L’Ambasciata d’Italia ad Amman concede il patrocinio

15 febbraio 2019
Giordania: un deserto tra due continenti

Il Museo di Storia Naturale del Mediterraneo organizza una grande mostra sulle missioni italiane di ricerca scientifica nel deserto della Giordania meridionale dal titolo “Giordania: un deserto tra due continenti”. L’iniziativa fa parte dei grandi eventi promossi nell’anno del 90° anniversario dell’istituzione museale.

La mostra, che sarà inaugurata nel mese di giugno, ha ricevuto il prestigioso patrocinio dell’Ambasciata d’Italia ad Amman, guidata dall'Ambasciatore Fabio Cassese.

A partire dal 1980, il Museo di Villa Henderson ha preso parte alle missioni interdisciplinari, organizzate e dirette dal prof. Edoardo Borzatti von Löwenstern del laboratorio di Ecologia del Quaternario dell’Università di Firenze.

Nella mostra saranno esposti i materiali delle collezioni etnologiche relative alle popolazioni beduine della Giordania, attualmente conservate presso la sezione di Antropologia e Etnologia del Museo di Storia Naturale dell’Università di Firenze e numerosi reperti naturalistici che fanno parte delle collezioni del Museo di Storia Naturale del Mediterraneo.

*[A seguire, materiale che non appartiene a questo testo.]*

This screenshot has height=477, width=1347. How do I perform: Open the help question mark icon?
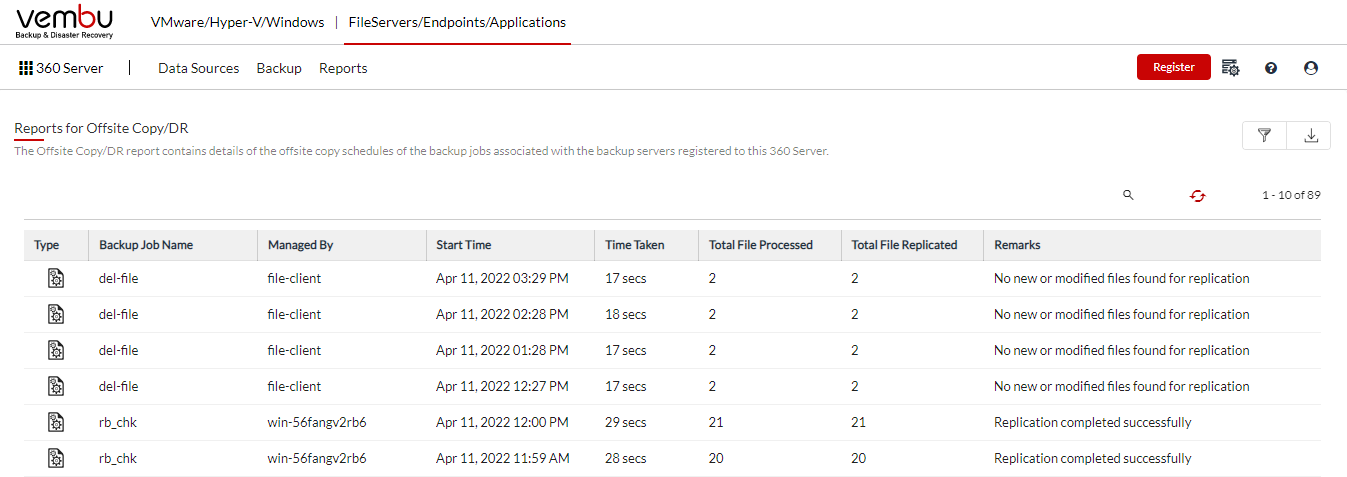tap(1271, 68)
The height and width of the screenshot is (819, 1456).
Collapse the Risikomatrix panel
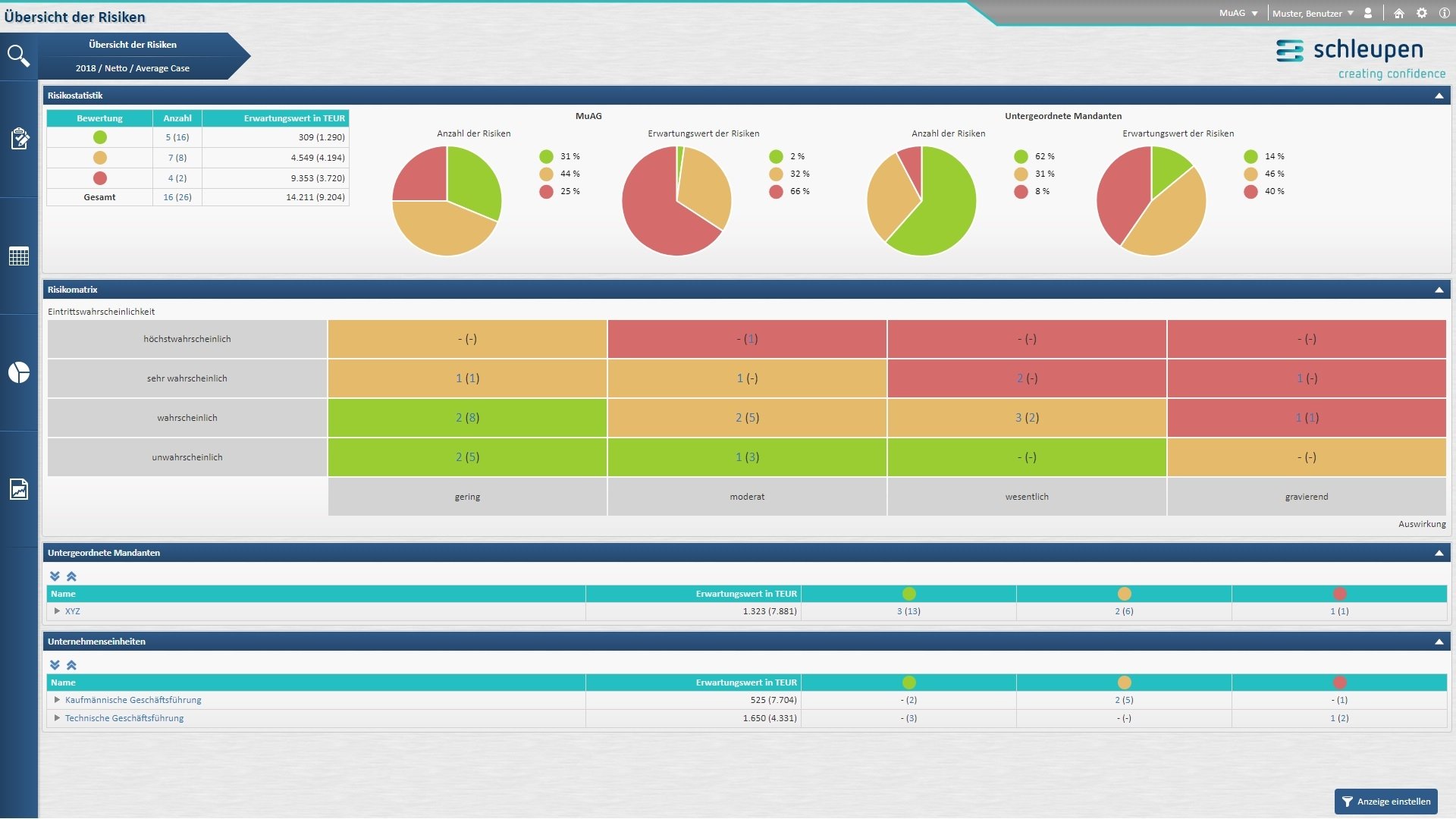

Una mostra documentaria che ci farà conoscere l’area desertica oggetto delle ricerche, in particolare il Bacino di Hisma, le stirpi di beduini, pastori nomadi o transumanti, che le hanno abitate, con gli oggetti della vita quotidiana e la tipica tenda di lana nera, che tuttora caratterizza queste vite, la cui spiritualità è rappresentata anche in una produzione di arte figurativa diffusa in oltre 20.000 incisioni rupestri.

L’evento sarà un’occasione unica per conoscere la vasta e dettagliata ricerca, compiuta in quarant’anni di missioni sull’ambiente geografico ed umano di quei luoghi, i cui risultati hanno convinto il Governo giordano ad istituire una specifica Area Naturale Protetta e l’Unesco a promuovere tutta l’area come Patrimonio dell’Umanità.